The Roaring ’20s approach a dark and dangerous end as criminal activity, bombings, and plunging stocks rock Chicago.
Gina Ricci works as a cigarette girl and drink server at the Third Door, a speak-easy run by the iron-fisted Signora Castallazzo, who also has several legitimate businesses and a good relationship with the cops. Gina works to support her father, who has palsy. She’s recently resumed a tenuous relationship with her wealthy great-aunt and great-uncle after the murder of their son, her cousin Marty, a photographer who left her the little he owned. Gina becomes involved in yet another murder when Marty’s sister, Nancy, an ambitious cop who wants to become the first woman detective, asks her to take photos at a crime scene.
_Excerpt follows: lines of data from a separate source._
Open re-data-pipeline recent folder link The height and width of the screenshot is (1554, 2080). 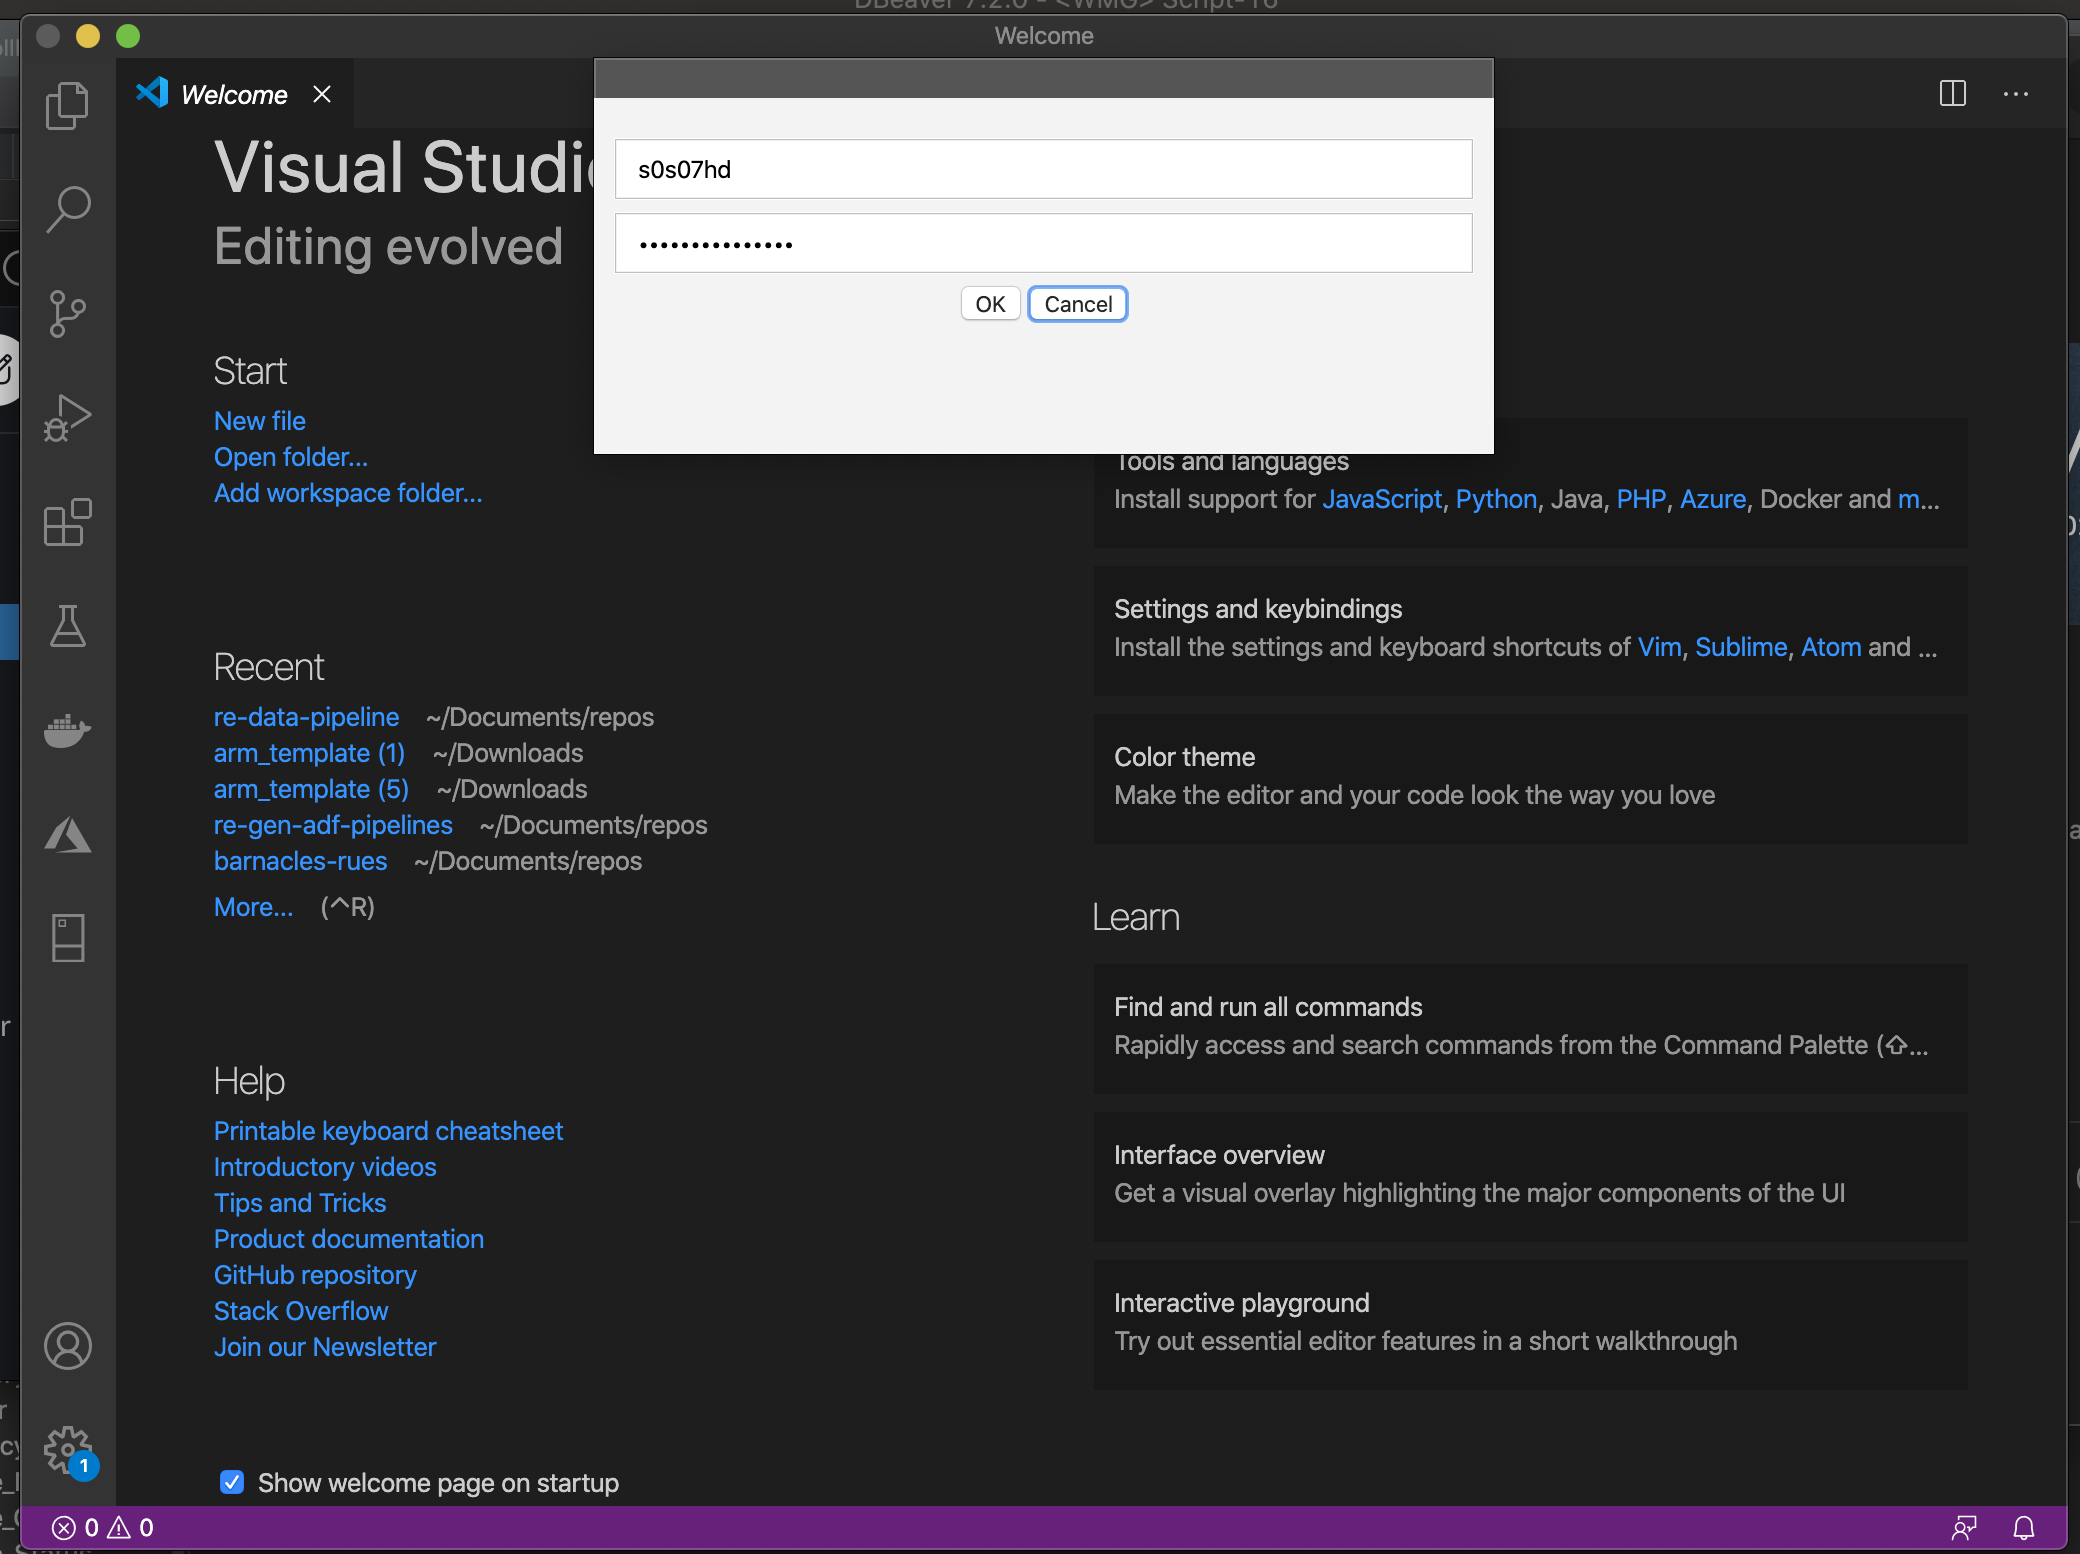coord(306,717)
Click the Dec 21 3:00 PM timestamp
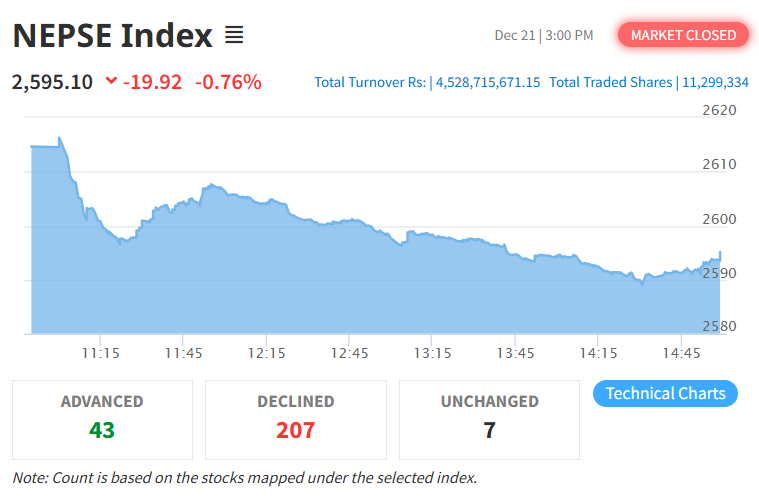The height and width of the screenshot is (500, 759). pyautogui.click(x=543, y=35)
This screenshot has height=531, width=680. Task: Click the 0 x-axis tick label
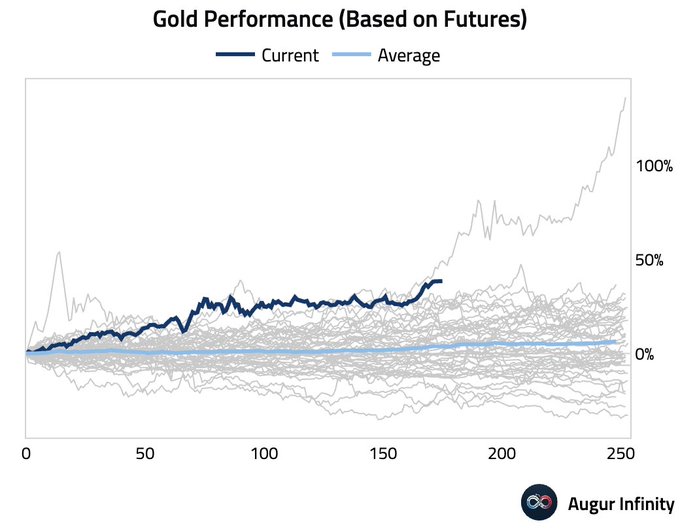pyautogui.click(x=26, y=454)
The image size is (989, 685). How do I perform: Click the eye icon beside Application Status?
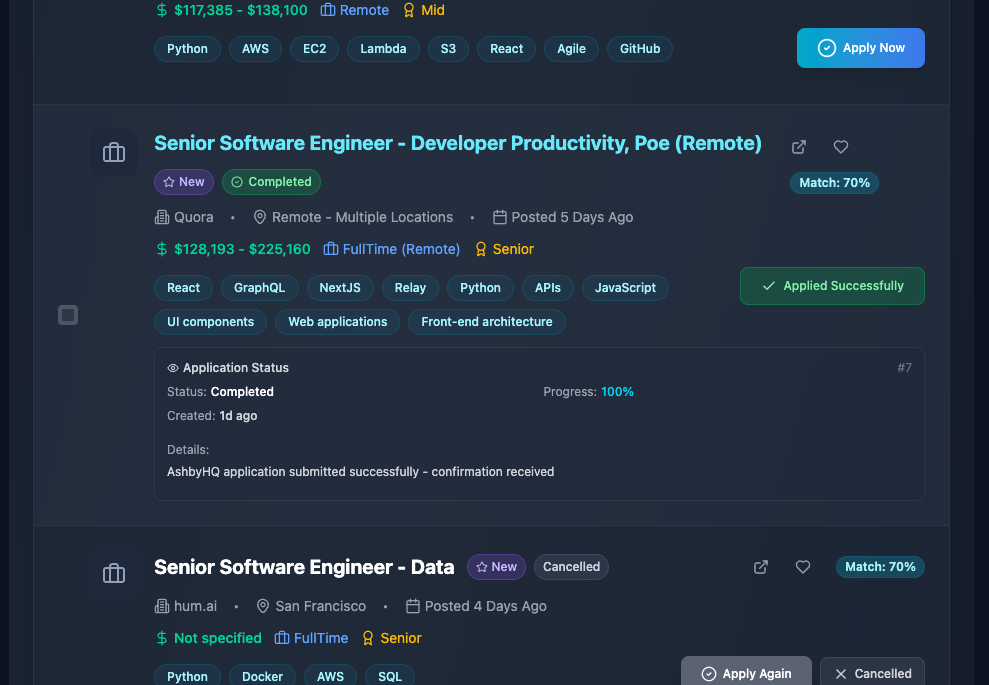click(174, 367)
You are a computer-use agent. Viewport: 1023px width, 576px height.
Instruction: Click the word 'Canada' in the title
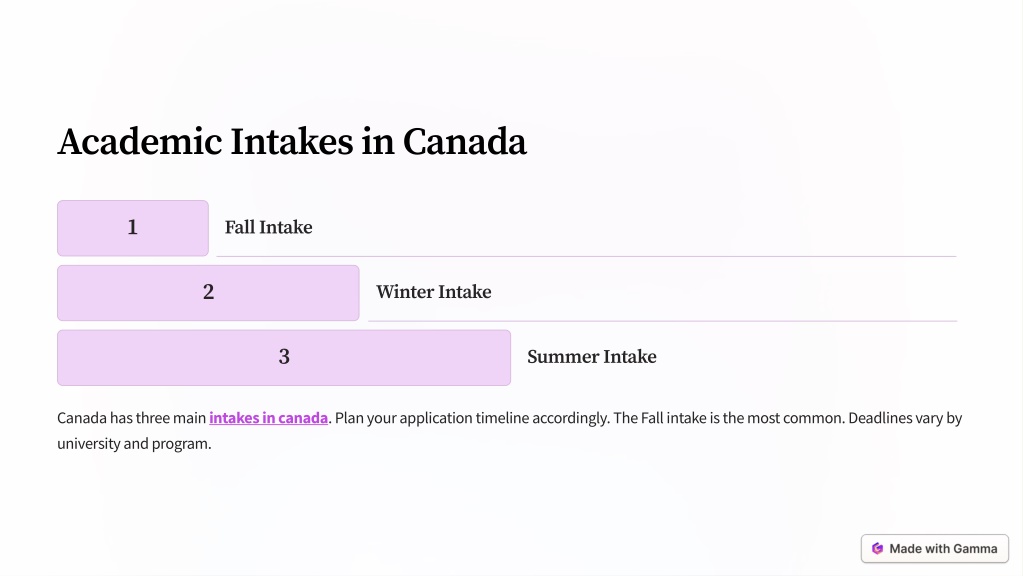[465, 142]
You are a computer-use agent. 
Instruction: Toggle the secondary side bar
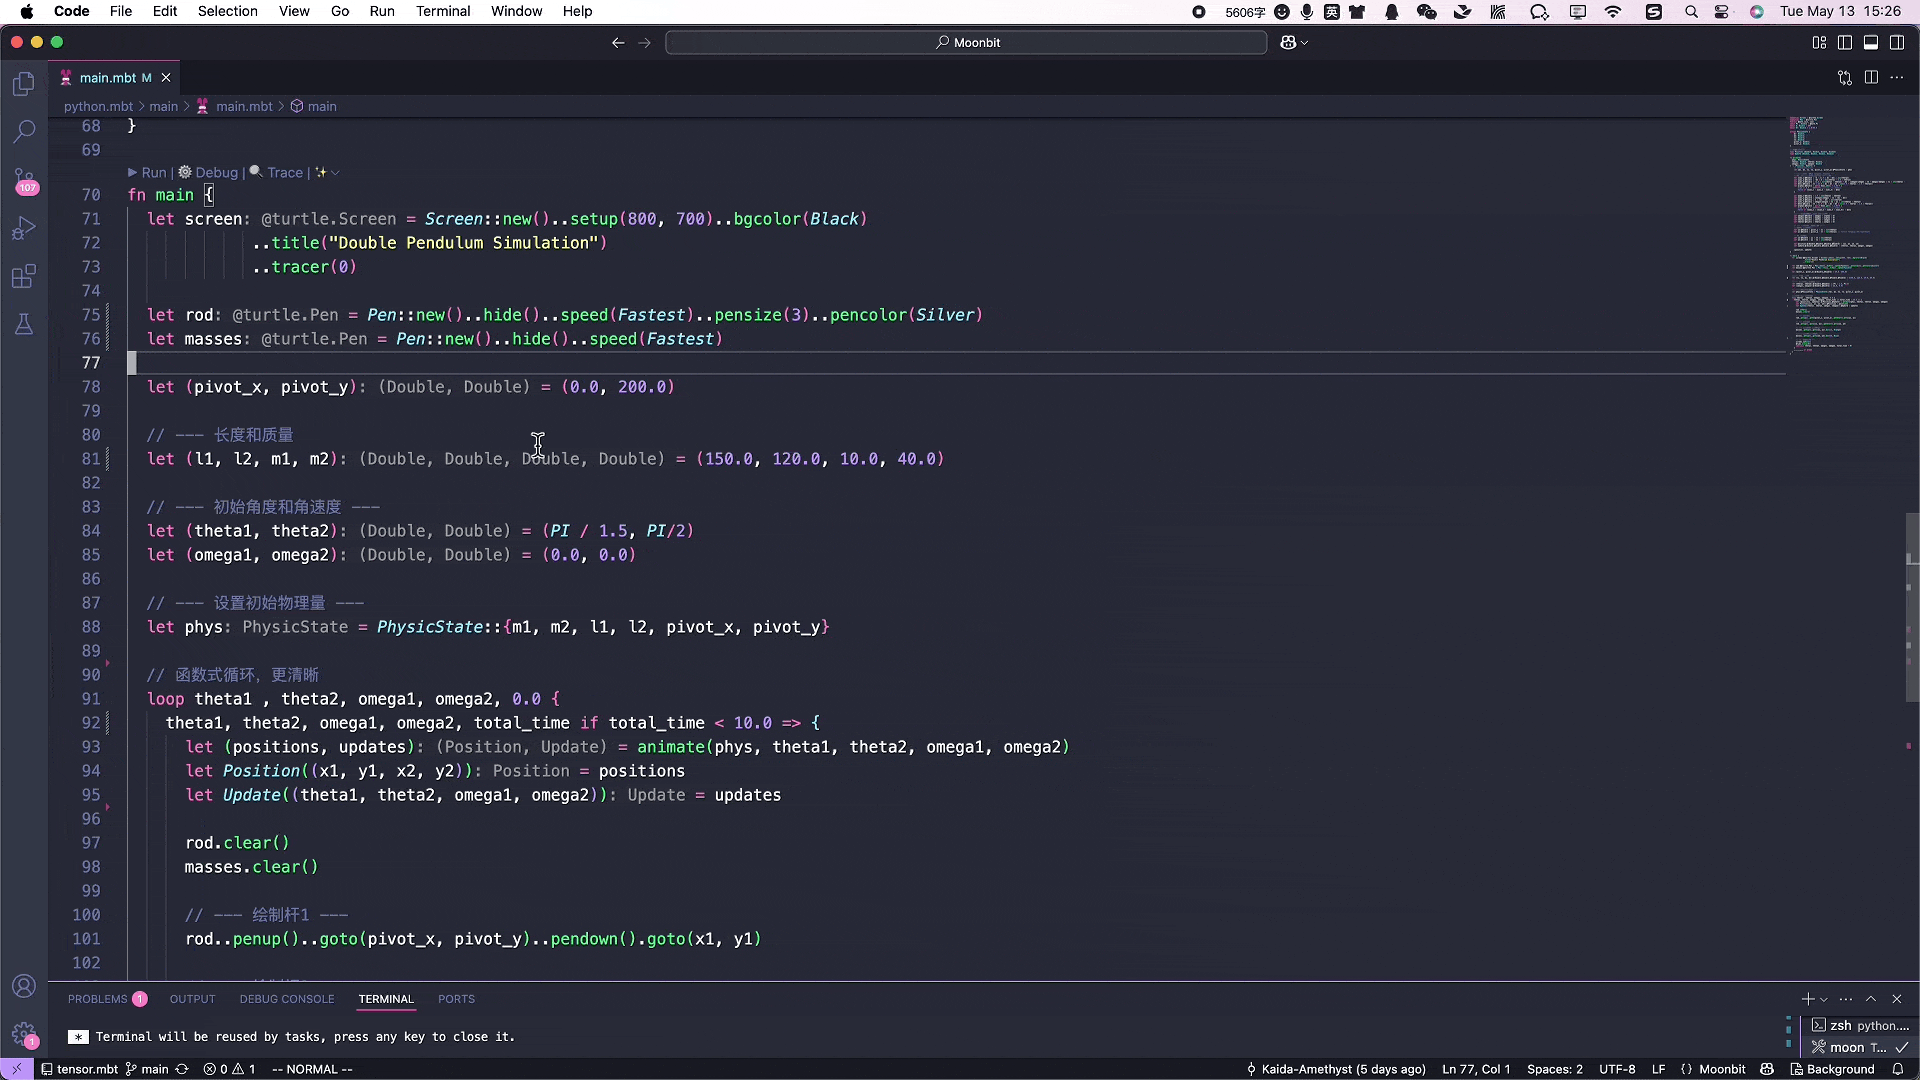coord(1897,43)
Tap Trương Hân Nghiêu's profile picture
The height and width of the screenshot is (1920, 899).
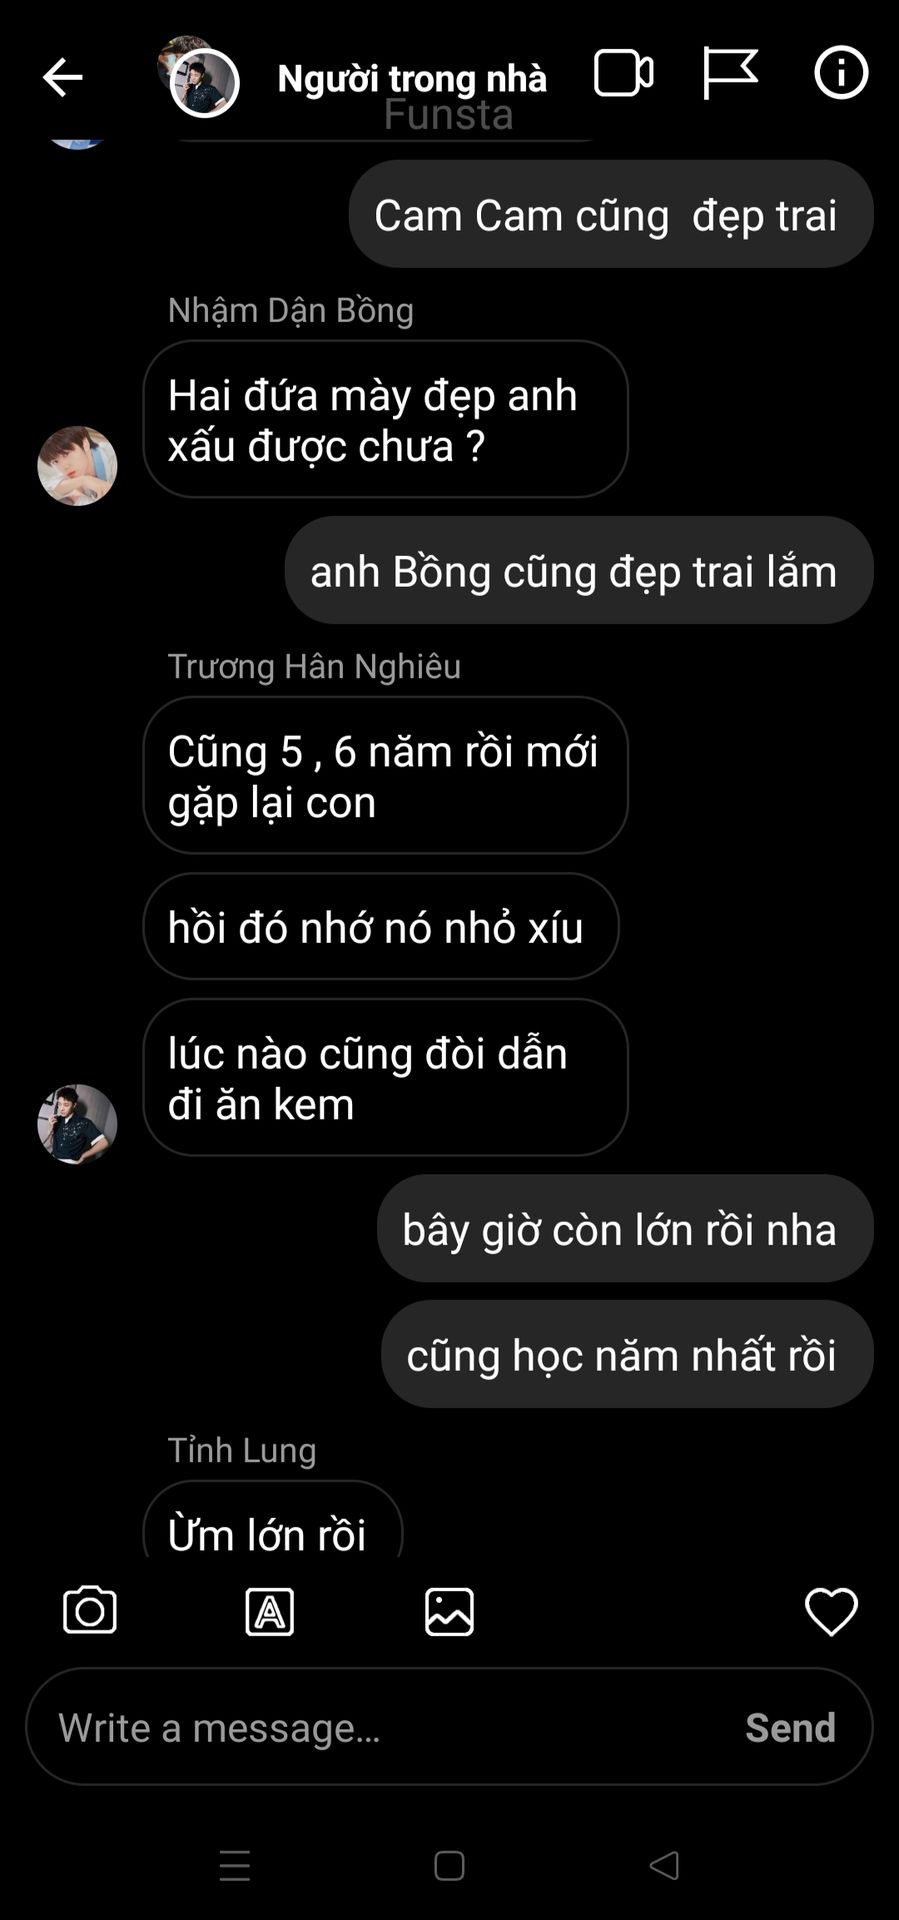point(77,1124)
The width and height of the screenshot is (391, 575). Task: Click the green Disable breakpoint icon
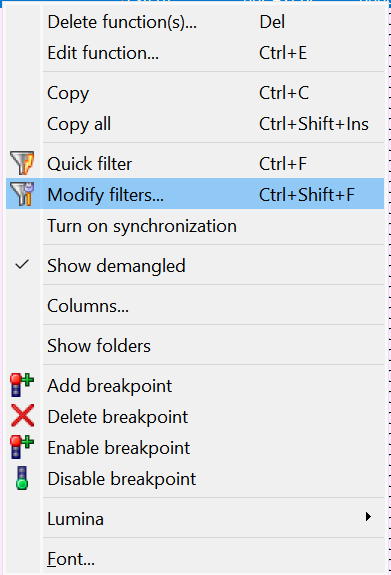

The dead woman had been drinking heavily with a friend and two stockbrokers at the Third Door the night before, and there’s a chance Fruma may have been poisoned by bad hooch. Naturally curious and hoping to save the speak-easy from ruin, Gina takes advantage of her insider position to snoop even though she’s blindsided when the war veteran she’s attracted to suddenly has a wife turn up out of the blue. The death of one of the stockbrokers Fruma was partying with makes the case more complicated and places Gina in a perilous position.
You have to love a gal who takes chances while staying true to herself.